Managing Risk The Process Posts

It’s All Related.

July 6, 2009

Seemingly discrete events in the life of running a hospital-based medical group are interrelated in terms of either leading to the group’s business success or resulting in its failure.

Each event, each instance, each interaction, whether within your group, between your group and the hospital, or between group members and other physicians, reverberates far beyond the scope of the immediate issue.  The nexus is that they are all elements upon which the success, or failure, of the group hinges.

Yet, the average group, even one “benchmarked” to best practices, fails to understand this.  [I’m a strong disbeliever in “benchmarking” as I find that in practice it encourages a cap on innovation.  Successful groups don’t benchmark, they aim to exceed all current standards.  After all, if man had been content to benchmark to the best dragging sled, the wheel would never have been invented.  Why should you limit your success by benchmarking?]  Its leaders may address some of the events and attempt to manage them as discrete instances.  Other events are viewed as inconsequential and are allowed to “fade away,” as if that is actually possible.  When they bring in outside advisers, attorneys and consultants, they are generally as “silo blinded,” both by the traditional boundaries of their professions and their inability to understand interconnectivity, as the group is itself.

Consider the following event:

You are the leader of an anesthesia group with an exclusive contract at a large community hospital.  You also serve as Chair of the anesthesia department.

One of your physicians, Dr. Green, gets into a verbal altercation with a hospital employee.  It’s unclear who started the argument.

The COO says that Dr. Green’s behavior is indicative of the poor working relationship between the group and the hospital’s staff.

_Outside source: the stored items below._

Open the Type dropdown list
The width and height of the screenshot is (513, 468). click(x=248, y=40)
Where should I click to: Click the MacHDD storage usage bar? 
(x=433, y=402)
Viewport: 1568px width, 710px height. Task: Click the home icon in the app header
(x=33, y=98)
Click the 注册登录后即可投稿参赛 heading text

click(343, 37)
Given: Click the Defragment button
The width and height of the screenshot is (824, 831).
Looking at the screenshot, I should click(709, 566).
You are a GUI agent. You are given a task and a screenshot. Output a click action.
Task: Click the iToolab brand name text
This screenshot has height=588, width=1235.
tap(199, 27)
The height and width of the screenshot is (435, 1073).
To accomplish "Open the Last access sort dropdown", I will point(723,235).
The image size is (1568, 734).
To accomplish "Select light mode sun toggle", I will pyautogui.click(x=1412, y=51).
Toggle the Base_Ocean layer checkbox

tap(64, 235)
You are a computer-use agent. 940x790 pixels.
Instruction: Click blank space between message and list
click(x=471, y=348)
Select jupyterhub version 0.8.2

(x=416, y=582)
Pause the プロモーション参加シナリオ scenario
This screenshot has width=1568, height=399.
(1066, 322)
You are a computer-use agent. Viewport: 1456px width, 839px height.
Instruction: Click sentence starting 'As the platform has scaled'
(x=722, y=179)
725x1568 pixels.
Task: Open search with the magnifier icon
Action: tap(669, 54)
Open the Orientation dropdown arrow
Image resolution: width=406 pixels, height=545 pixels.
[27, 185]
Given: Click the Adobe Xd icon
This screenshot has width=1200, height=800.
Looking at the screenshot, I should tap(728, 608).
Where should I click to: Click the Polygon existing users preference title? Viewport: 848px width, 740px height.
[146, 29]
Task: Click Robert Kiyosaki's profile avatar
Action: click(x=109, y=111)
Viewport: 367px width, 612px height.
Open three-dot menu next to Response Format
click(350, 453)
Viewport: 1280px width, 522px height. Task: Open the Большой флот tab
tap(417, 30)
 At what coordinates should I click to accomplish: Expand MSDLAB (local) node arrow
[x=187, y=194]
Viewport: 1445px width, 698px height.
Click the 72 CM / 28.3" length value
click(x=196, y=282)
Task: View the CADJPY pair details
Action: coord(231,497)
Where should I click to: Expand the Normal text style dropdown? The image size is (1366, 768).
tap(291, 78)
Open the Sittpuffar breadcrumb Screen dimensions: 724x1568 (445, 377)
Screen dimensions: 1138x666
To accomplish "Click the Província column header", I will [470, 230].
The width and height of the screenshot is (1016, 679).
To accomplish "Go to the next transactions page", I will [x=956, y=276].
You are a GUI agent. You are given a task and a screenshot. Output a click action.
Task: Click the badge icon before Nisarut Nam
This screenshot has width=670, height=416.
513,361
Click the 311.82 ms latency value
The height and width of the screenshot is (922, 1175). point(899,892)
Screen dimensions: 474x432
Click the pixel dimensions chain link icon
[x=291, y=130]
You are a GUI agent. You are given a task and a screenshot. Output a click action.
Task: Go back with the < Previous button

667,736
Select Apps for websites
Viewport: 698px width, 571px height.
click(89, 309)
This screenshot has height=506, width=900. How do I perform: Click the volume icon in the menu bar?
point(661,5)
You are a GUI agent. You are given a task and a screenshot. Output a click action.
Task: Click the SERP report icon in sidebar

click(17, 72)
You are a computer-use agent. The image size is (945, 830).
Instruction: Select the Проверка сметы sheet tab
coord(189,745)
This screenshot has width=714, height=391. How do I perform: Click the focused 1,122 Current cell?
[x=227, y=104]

Most groups would either handle the situation administratively, perhaps counseling Dr. Green, or perhaps treating it as a medical staff issue.  And that would be it.  Situation closed.

But what is the later impact of the altercation on the following situation?

Three weeks later, you attend a medical executive committee meeting.  A surgeon who always leaves his assistant surgeon to close (and who therefore has not witnessed for years what goes on in the O.R. after he leaves) blames what he sees as slow case turnover in the operating room on the anesthesia group.  There’s general agreement among the committee members that there’s a problem with anesthesia department leadership.

Although later posts will address many of the strategies and tactics that groups must develop and implement in order to deal with, and to take advantage of, the interrelatedness among events such as these, it is easy to understand from this vantage point that the news of Dr. Green’s altercation had to have had an impact on the viewpoint of the members of the medical executive committee.

How might the group have responded to the altercation incident if it had occurred to its leaders that it engendered an opportunity to protect the group’s interests . . . and even to advance them?

As I’ll discuss in future posts, because seemingly discrete events, instances and interactions are related, they can be managed in the sense of managing the risk they pose to your group and, in many instances, flipped to become positive events that have the effect of advancing your group’s interests.